The most obvious element of the four bikes beyond the ability to place the word “Turbo” prominently on the bodywork was that with a turbocharger it was possible to get more power from a smaller engine, and particularly a high-revving, small motorcycle engine. The Kawasaki GPz 750 was both the largest displacement, and along with the rarer Suzuki offering, the sportiest of the turbo bikes, producing 95 hp compared to 85 for the Yamaha XJ650 and 82 for the Honda. The Kawasaki and the Suzuki XN85 were the only bikes with chain drive. The Suzuki’s model name comes not from its displacement but from the hp produced by the 673cc engine. The Seca and CX could be considered sport touring machines with the ability to wick up impressive numbers when necessary while the other two trended toward a full time sporting nature.

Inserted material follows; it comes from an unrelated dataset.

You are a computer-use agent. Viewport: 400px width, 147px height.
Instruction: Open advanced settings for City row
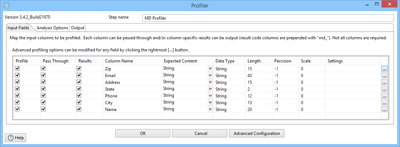coord(384,103)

But they weren’t what consumers wanted. Within a couple of years the potential gains of a turbocharger in a heavy motorcycle with a small engine were overwhelmed by the initial flood and then torrent of race replica bikes that used the benefits of less weight and larger engines to make turbocharging a thing of the past. Besides, turbos had negative aspects that were difficult to deal with in automobile applications let alone motorcycles. The heat could be tremendous and the power was far from linear—there was often “turbo lag” as the system waited to respond to increased engine load with a sudden burst of power. Big normally aspirated Ninjas, GSX-Rs and CBR1000s were simpler, faster and more predictable to ride. And except for perhaps the Suzuki XN, they all looked a lot better.

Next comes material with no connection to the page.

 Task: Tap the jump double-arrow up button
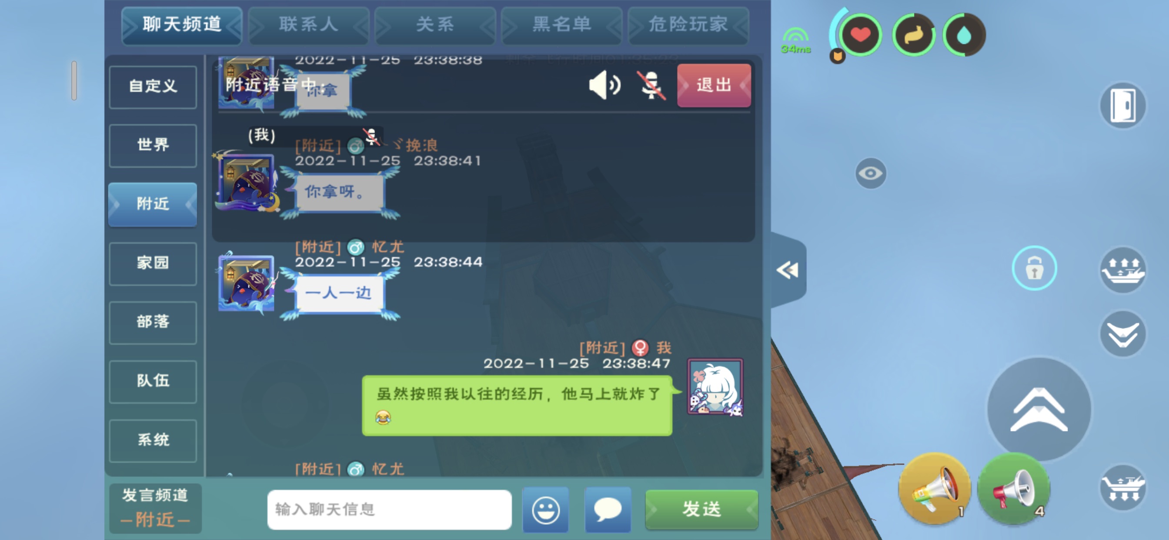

What do we have left to say about turbocharged motorcycles? If you can find one of the original four in good shape you are exceedingly lucky and will have a collector item. You can never go back and believe that the bikes are fast or performed well compared to even mid-range bikes of today, but they were a part of a very short period of innovation. And it was over 30 years ago for all of the machines. What they could do back then considering the technology was impressive even if they were not the answer to the rider’s need. 

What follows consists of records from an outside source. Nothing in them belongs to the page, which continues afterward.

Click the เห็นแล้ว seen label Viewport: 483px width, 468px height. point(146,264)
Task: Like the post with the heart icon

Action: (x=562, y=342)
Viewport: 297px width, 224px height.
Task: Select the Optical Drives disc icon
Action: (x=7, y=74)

Kawasaki has obviously upped the forced air induction the ante with the supercharged H2 so it is very likely that history will repeat itself and there will be further forced air induction machines coming to market. Several years ago Suzuki revealed its Recursion prototype, which is a turbocharged 588cc parallel twin producing a factory-spec 100 hp. 

The company claims that fuel consumption is less than half that of a normally aspirated 600 producing equivalent power. This may well be where the future of turbocharging of motorcycles exists. The increased efficiency of very small engines producing maximum horsepower and torque. It is how the auto industry is attempting to meet higher fuel efficiency standards and for that industry it is working. 

To think that the same will not happen to motorcycles is likely short sighted. With the advent of features such as variable power modes, the spectre of turbo lag as it related to those 1980s offerings should be a thing of the past. Whether superchargers or turbochargers will prove dominant is for the future to decide.